→ Task to carry out
Print the records exactly. Every mark must remain.

→ Data for this exercise
==================================================

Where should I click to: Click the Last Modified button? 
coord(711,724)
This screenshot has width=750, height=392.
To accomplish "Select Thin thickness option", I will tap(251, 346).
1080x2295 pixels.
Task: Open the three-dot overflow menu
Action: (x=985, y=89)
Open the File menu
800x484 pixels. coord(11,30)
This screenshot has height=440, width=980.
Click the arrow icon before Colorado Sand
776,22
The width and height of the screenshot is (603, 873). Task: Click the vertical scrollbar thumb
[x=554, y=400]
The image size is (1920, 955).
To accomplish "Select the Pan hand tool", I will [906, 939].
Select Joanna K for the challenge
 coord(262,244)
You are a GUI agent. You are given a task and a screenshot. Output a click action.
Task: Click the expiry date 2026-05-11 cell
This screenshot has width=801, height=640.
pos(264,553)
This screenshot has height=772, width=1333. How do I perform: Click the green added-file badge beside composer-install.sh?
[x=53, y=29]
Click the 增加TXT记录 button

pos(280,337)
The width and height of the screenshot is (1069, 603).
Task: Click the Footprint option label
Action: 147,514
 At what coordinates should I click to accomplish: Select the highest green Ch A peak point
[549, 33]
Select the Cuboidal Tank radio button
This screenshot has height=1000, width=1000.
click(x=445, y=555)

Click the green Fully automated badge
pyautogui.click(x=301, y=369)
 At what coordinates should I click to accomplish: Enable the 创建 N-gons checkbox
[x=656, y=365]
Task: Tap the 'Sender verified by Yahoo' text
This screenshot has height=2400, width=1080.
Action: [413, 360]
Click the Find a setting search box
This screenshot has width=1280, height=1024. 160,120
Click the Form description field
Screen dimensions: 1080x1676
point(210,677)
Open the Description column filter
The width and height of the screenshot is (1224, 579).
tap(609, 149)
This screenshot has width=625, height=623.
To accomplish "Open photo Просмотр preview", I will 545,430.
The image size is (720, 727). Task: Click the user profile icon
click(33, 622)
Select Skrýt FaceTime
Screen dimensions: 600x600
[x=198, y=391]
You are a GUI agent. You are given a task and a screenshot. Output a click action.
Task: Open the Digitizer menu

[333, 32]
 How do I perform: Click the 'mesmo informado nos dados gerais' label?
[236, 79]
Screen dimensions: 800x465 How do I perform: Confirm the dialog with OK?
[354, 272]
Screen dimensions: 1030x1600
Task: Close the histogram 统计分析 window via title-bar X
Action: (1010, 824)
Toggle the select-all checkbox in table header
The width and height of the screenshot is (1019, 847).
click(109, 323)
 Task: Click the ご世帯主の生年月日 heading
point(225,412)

==================================================

→ Response to this task
Where should I click to: Click the Last Modified button? 
coord(711,724)
This screenshot has width=750, height=392.
To accomplish "Select Thin thickness option", I will tap(251, 346).
1080x2295 pixels.
Task: Open the three-dot overflow menu
Action: (x=985, y=89)
Open the File menu
800x484 pixels. coord(11,30)
This screenshot has height=440, width=980.
Click the arrow icon before Colorado Sand
776,22
The width and height of the screenshot is (603, 873). Task: Click the vertical scrollbar thumb
[x=554, y=400]
The image size is (1920, 955).
To accomplish "Select the Pan hand tool", I will [906, 939].
Select Joanna K for the challenge
 coord(262,244)
You are a GUI agent. You are given a task and a screenshot. Output a click action.
Task: Click the expiry date 2026-05-11 cell
This screenshot has width=801, height=640.
pos(264,553)
This screenshot has height=772, width=1333. How do I perform: Click the green added-file badge beside composer-install.sh?
[x=53, y=29]
Click the 增加TXT记录 button

pos(280,337)
The width and height of the screenshot is (1069, 603).
Task: Click the Footprint option label
Action: 147,514
 At what coordinates should I click to accomplish: Select the highest green Ch A peak point
[549, 33]
Select the Cuboidal Tank radio button
This screenshot has height=1000, width=1000.
click(x=445, y=555)

Click the green Fully automated badge
pyautogui.click(x=301, y=369)
 At what coordinates should I click to accomplish: Enable the 创建 N-gons checkbox
[x=656, y=365]
Task: Tap the 'Sender verified by Yahoo' text
This screenshot has height=2400, width=1080.
Action: [413, 360]
Click the Find a setting search box
This screenshot has width=1280, height=1024. 160,120
Click the Form description field
Screen dimensions: 1080x1676
point(210,677)
Open the Description column filter
The width and height of the screenshot is (1224, 579).
tap(609, 149)
This screenshot has width=625, height=623.
To accomplish "Open photo Просмотр preview", I will 545,430.
The image size is (720, 727). Task: Click the user profile icon
click(33, 622)
Select Skrýt FaceTime
Screen dimensions: 600x600
[x=198, y=391]
You are a GUI agent. You are given a task and a screenshot. Output a click action.
Task: Open the Digitizer menu

[333, 32]
 How do I perform: Click the 'mesmo informado nos dados gerais' label?
[236, 79]
Screen dimensions: 800x465 How do I perform: Confirm the dialog with OK?
[354, 272]
Screen dimensions: 1030x1600
Task: Close the histogram 统计分析 window via title-bar X
Action: (1010, 824)
Toggle the select-all checkbox in table header
The width and height of the screenshot is (1019, 847).
click(109, 323)
 Task: Click the ご世帯主の生年月日 heading
point(225,412)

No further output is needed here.